Rudy Rucker has an interesting discussion of a model of the universe with a “para-time” in addition to real time Rudy Rucker, The Lifebox, the Seashell, and the Soul
My idea is to combine a Wolfram-style view of reality with Cramer’s transactional interpretation. Suppose with Cramer that causality runs both forward and backward in time, and also suppose that our world is deterministic in both these temporal directions. This means that spacetime is a coherent whole, with both past and future fully determined by the world’s state at any single instant. If you fix upon some arbitrary moment in time—say, the instant when you read this sentence, then the question becomes: How was the world’s structure at this particular instant determined? If you can explain the now, you get the entire past and future for free—for the past and future follow deterministically from the now.
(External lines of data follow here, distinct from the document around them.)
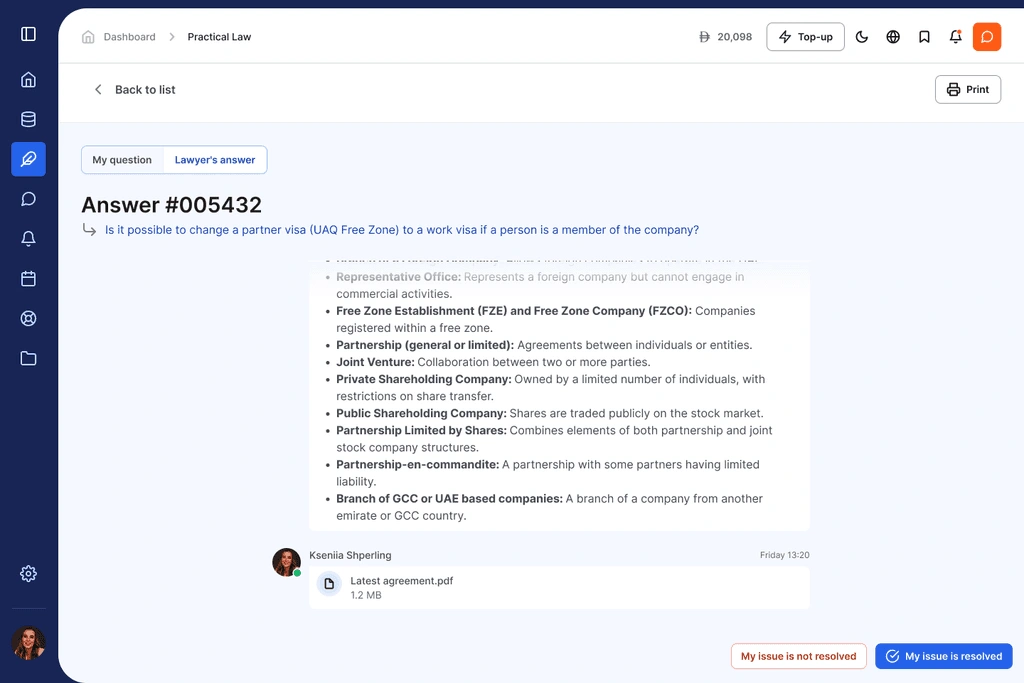1024x683 pixels.
Task: Open the database icon in sidebar
Action: coord(28,120)
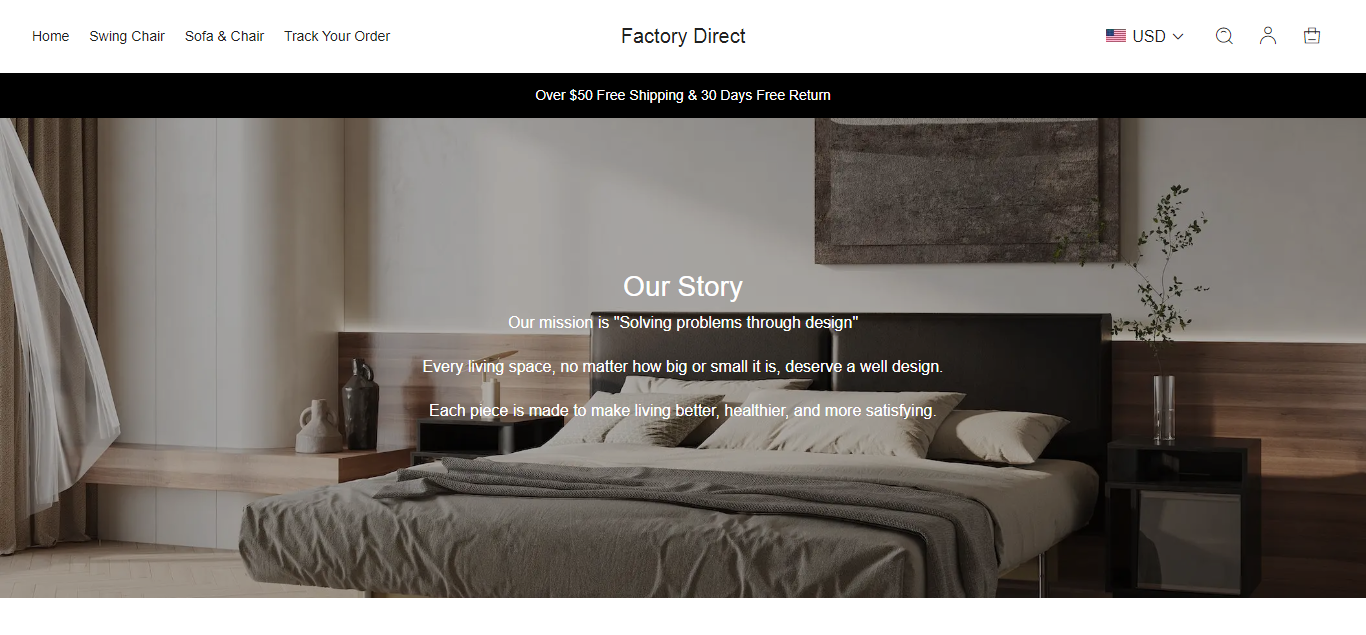Open the Sofa & Chair category
This screenshot has width=1366, height=635.
[x=225, y=36]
Now I add in the Wolframite element. Think like a universal automatist and suppose that the great structure of quantum-mechanically patterened spacetime arises from a higher-dimensional deterministic computation. Since our time-bound human nature makes it easier to imagine a deterministic computation as being embedded in some kind of time, let’s invoke a (possibly imaginary) second time dimension in which to compute our world—call this extra time dimension paratime. Paratime is perpendicular to our ordinary dimensions of space and time, and we want the entire universe to be the result of a computation that’s taken place in the direction of paratime, as illustrated in Figure 45.
Note that the paratime notion reintroduces the theme of parallel worlds. Presumably the people in each of the spacetimes feel themselves to be in a unique reality with time flowing forward as usual. Note also that, if we take the paratime view seriously, it’s possible or even likely that the spacetime in which we find ourselves isn’t the last one in the series. Reality evolves further along the paratime axis. In terms of an analogy to a novel, our world is very well plotted, but it may not be the final draft.